September 16, 2016 | By Lisa Schwenk
Published in: Heart, Question Answer

cholesterol lab report

Ask the Doctor: What's the difference between 'good' cholesterol, 'bad' cholesterol, and triglycerides? Aren't they all just fat in your blood that causes heart attacks?

Dave Varma, MD
Dave Varma, MD

Answer provided by Dave Varma, MD, a cardiologist with Augusta Health Cardiology in the Heart & Vascular Center at Augusta Health.

Dr. Varma attended the University of Maryland School of Medicine, then completed his residency and fellowship at the University of Virginia. He also earned a Masters in Public Health from Johnson Hopkins University. His professional interests are complete cardiovascular care: nuclear cardiology, consultation, echocardiography, invasive cardiology and peripheral vascular disease assessment. Dr. Varma is married and has two sons; he enjoys tennis, movies and watching college sports.

While both high blood cholesterol and a high level of triglycerides can increase your risk of heart attack, there is a difference between cholesterol and triglycerides.
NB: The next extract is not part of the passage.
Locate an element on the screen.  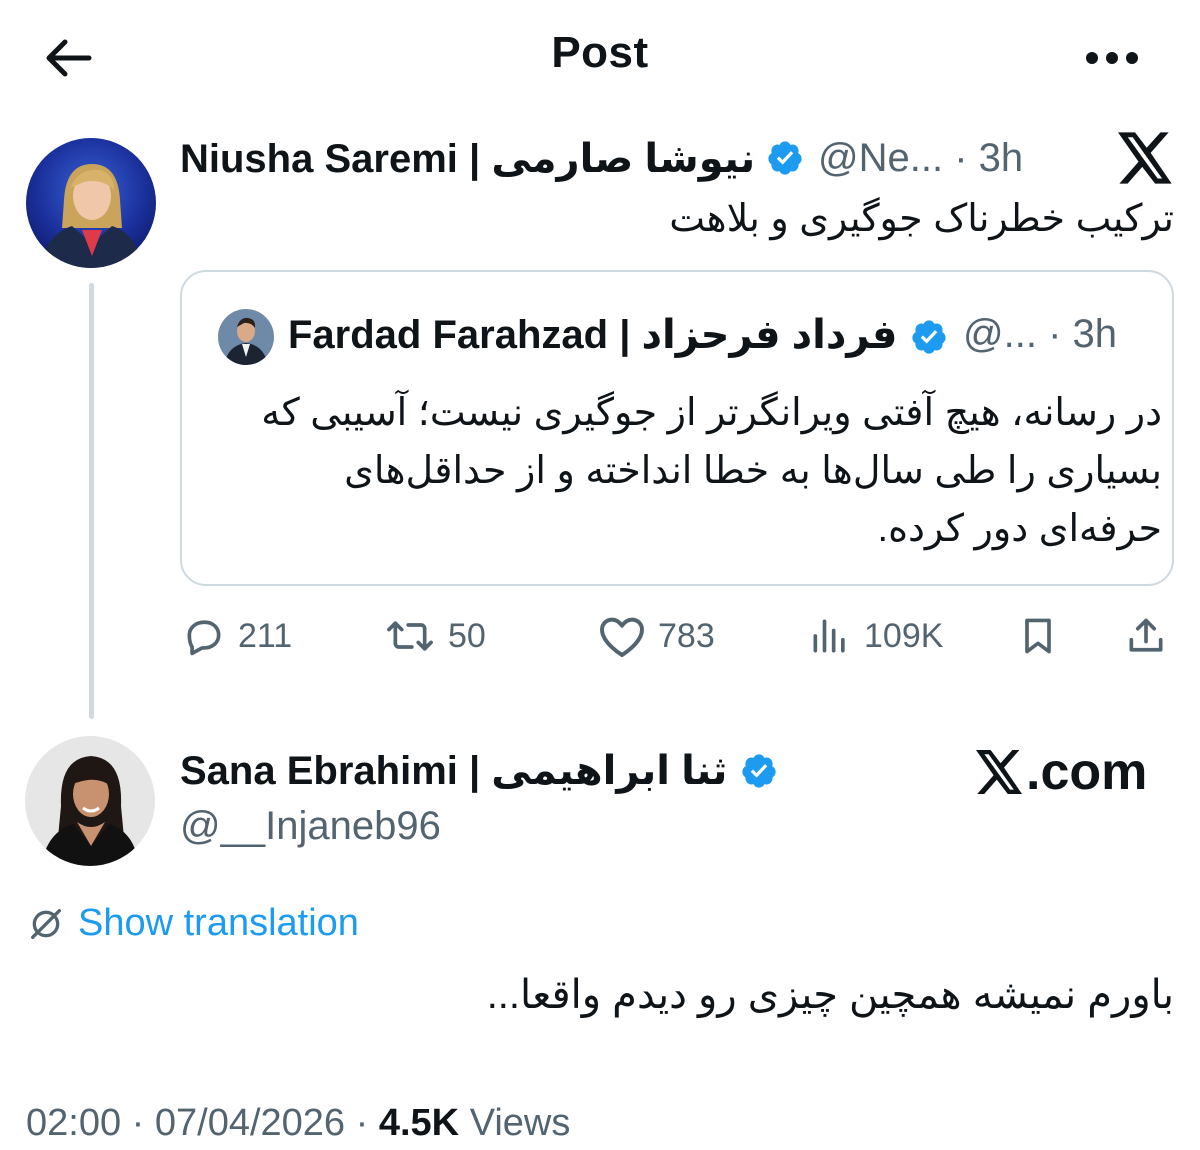
reply-button: 211 is located at coordinates (237, 636).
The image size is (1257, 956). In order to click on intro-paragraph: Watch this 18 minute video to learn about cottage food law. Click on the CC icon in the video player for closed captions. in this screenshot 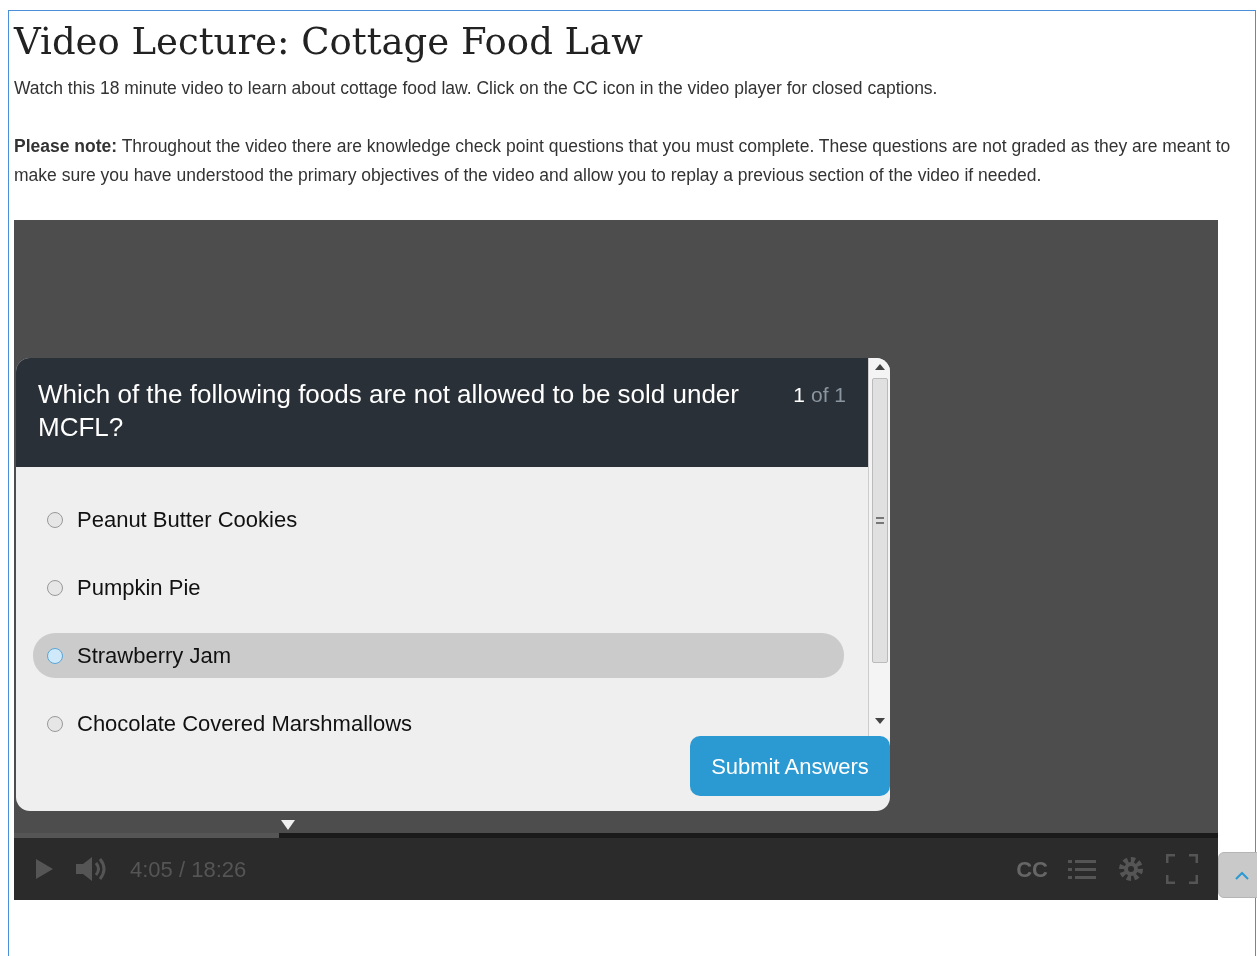, I will do `click(476, 88)`.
Cholesterol is a waxy, fat-like substance. Your body actually needs cholesterol, but when it builds up on the walls of your arteries, it can lead to heart attack or stroke. There are two types of cholesterol that are sometimes called 'good' cholesterol and 'bad' cholesterol.
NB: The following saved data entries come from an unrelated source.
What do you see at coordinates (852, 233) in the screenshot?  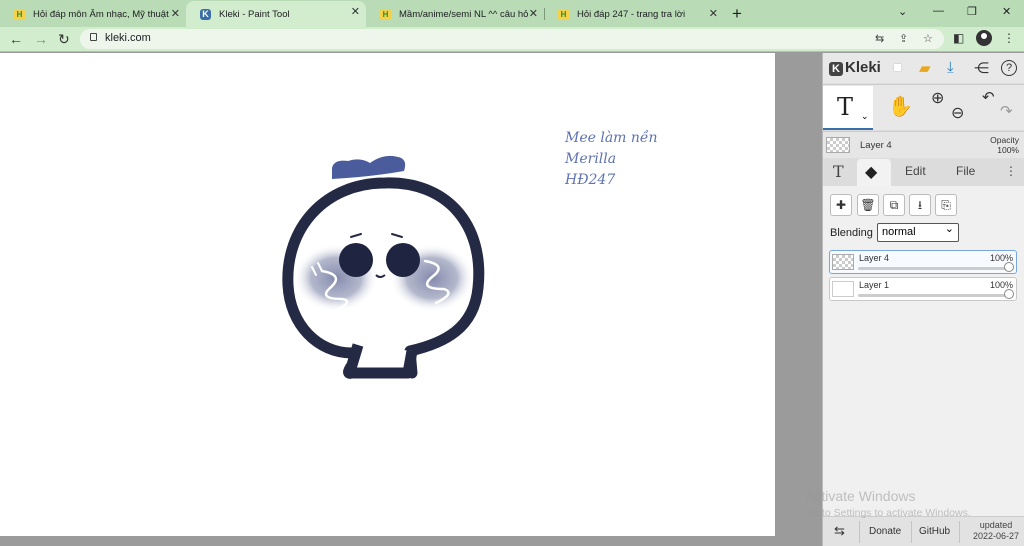 I see `blending-label: Blending` at bounding box center [852, 233].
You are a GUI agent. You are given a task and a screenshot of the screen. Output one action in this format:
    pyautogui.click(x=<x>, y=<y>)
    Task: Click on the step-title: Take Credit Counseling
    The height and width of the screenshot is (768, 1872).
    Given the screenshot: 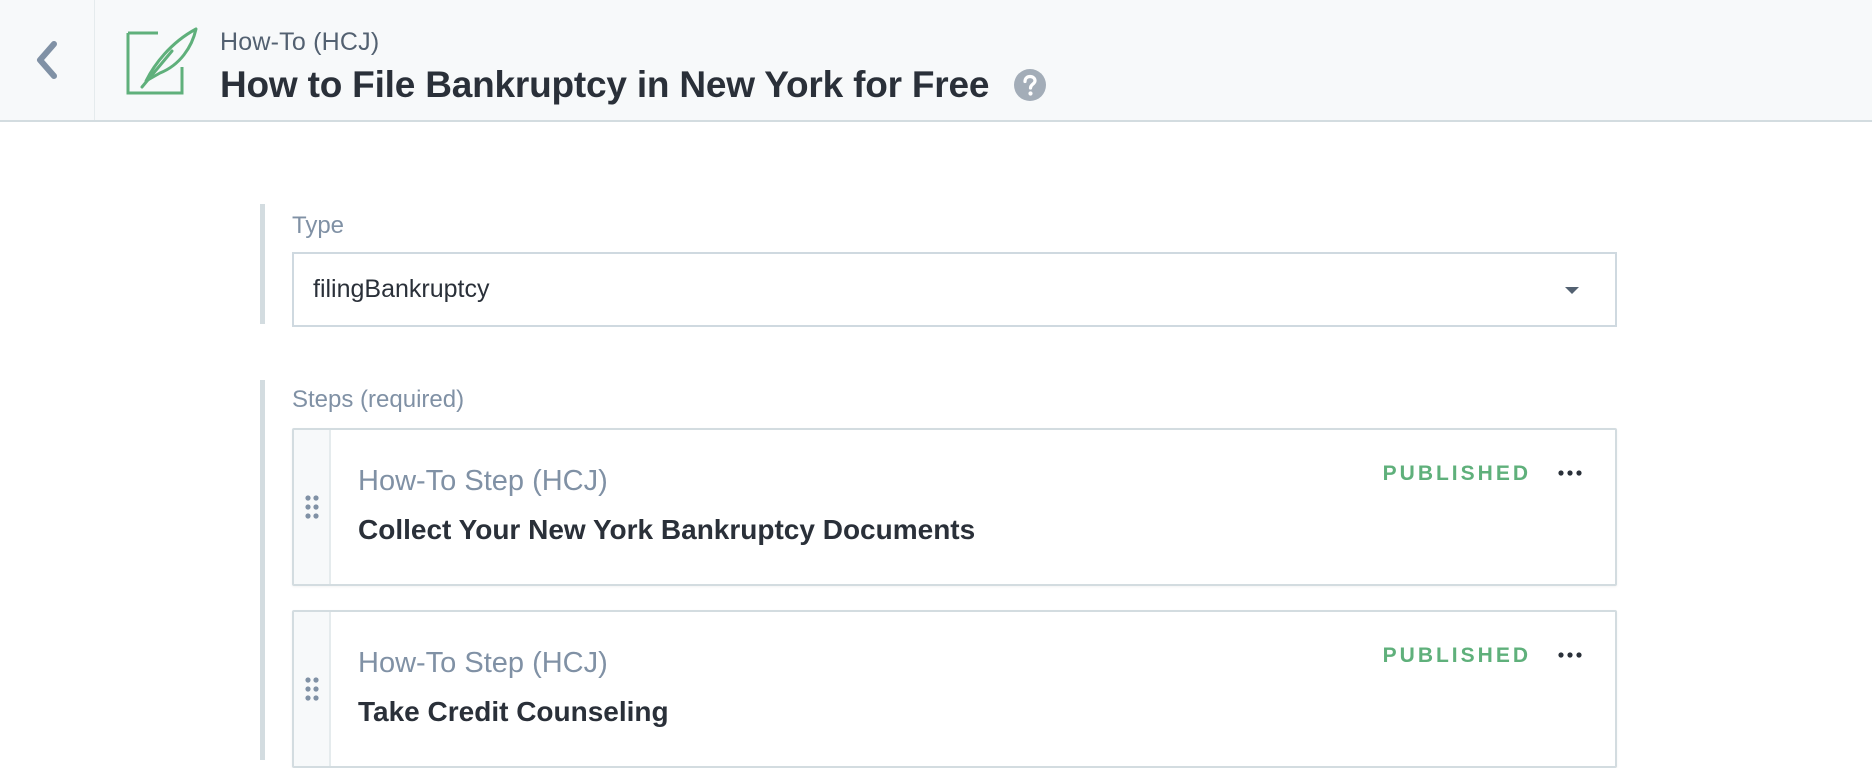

HDL Cholesterol, or high density lipoprotein cholesterol, is the 'good' cholesterol because it absorbs cholesterol and carries it to the liver so it can exit the body. High levels of HDL cholesterol can actually reduce the risk of heart attack and stroke.
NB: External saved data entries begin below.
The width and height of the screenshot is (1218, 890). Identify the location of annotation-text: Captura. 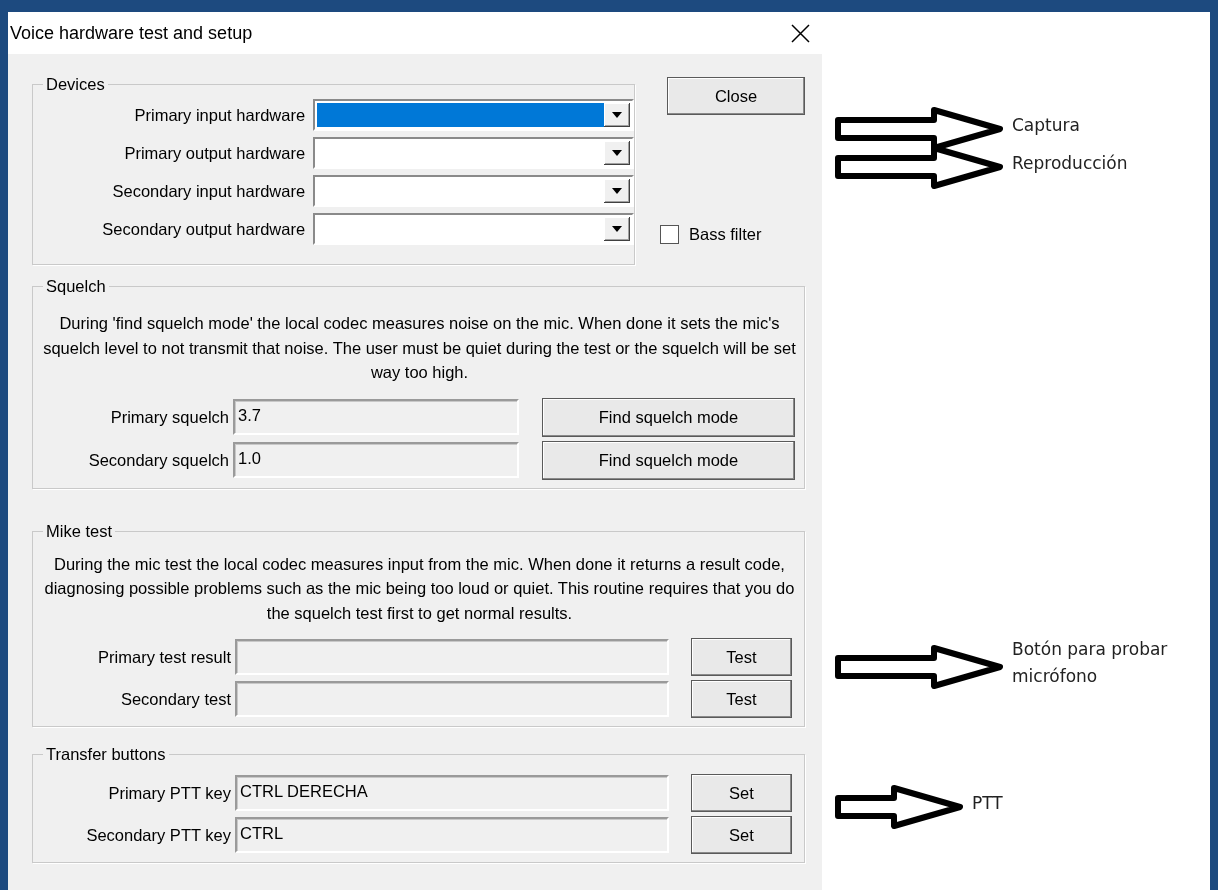
(1046, 126).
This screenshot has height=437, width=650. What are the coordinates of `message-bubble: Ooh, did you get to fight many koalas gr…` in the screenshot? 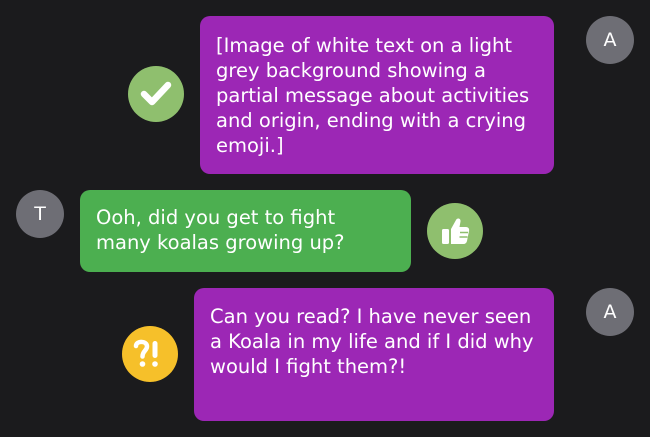 It's located at (246, 231).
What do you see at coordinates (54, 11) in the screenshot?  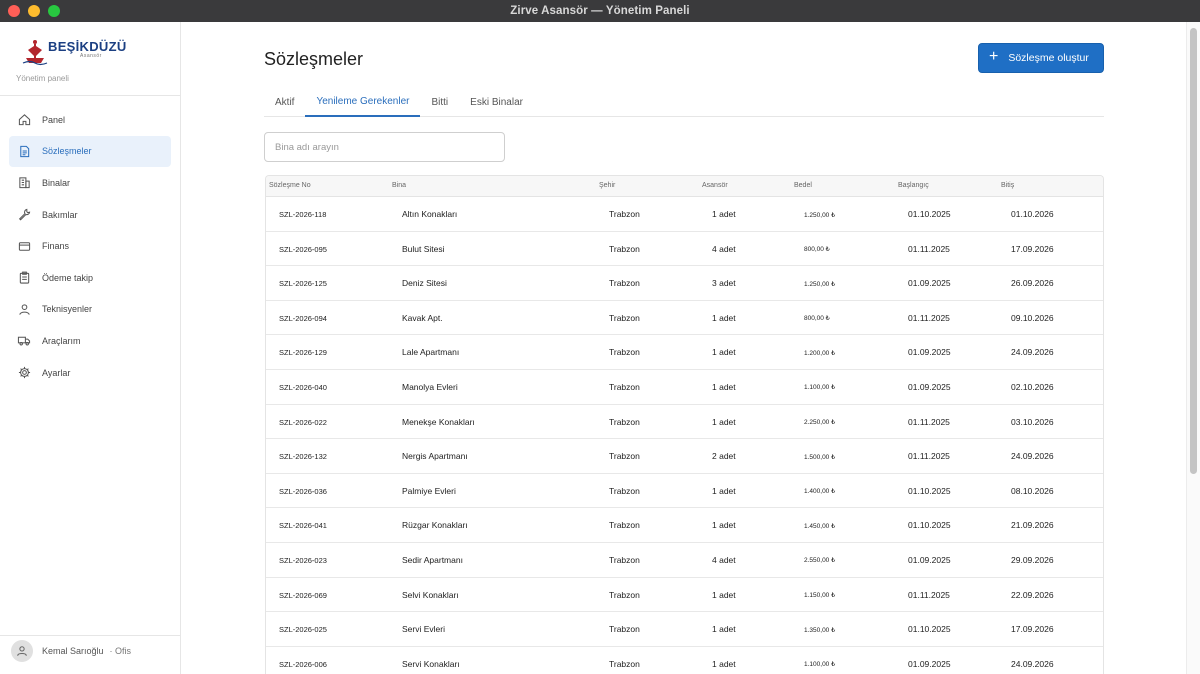 I see `maximize-window-button` at bounding box center [54, 11].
LDL Cholesterol, or low density lipoprotein cholesterol, is the 'bad' cholesterol that can build up in your arteries and increase the risk of heart attack and stroke. Unfortunately, most of your body's cholesterol is LDL cholesterol.

Triglycerides really are a type of fat found in your blood that your body uses for energy.

Your total cholesterol is based on your HDL, LDL and triglyceride levels. They are all important to your heart health.

We measure your cholesterol levels by running a blood test that is sometimes called a lipid panel or lipid profile. This test is usually run first thing in the morning because you have to fast nine to 12 hours before the blood draw for accurate measurement. Cholesterol should be checked regularly, just like blood pressure—although not quite as frequently. You should start getting your cholesterol checked when you are 20 years old, and have it checked every five years as long as it is normal. If it is not normal, it should be checked more frequently.

We are looking for these levels:
  • Total Cholesterol Less than 200 mg/dL
  • LDL (bad) Cholesterol Less than 100 mg/dL
  • HDL (good) Cholesterol 60 mg/dL or higher
  • Triglycerides Less than 150 mg/dL

If your numbers are too high, healthy lifestyle choices will help lower them. These choices include exercising, eating a healthy diet, and not smoking. Lowering your cholesterol can reduce your risk of having a heart attack, needing angioplasty (balloon surgery) or heart bypass surgery or perhaps even dying of heart disease.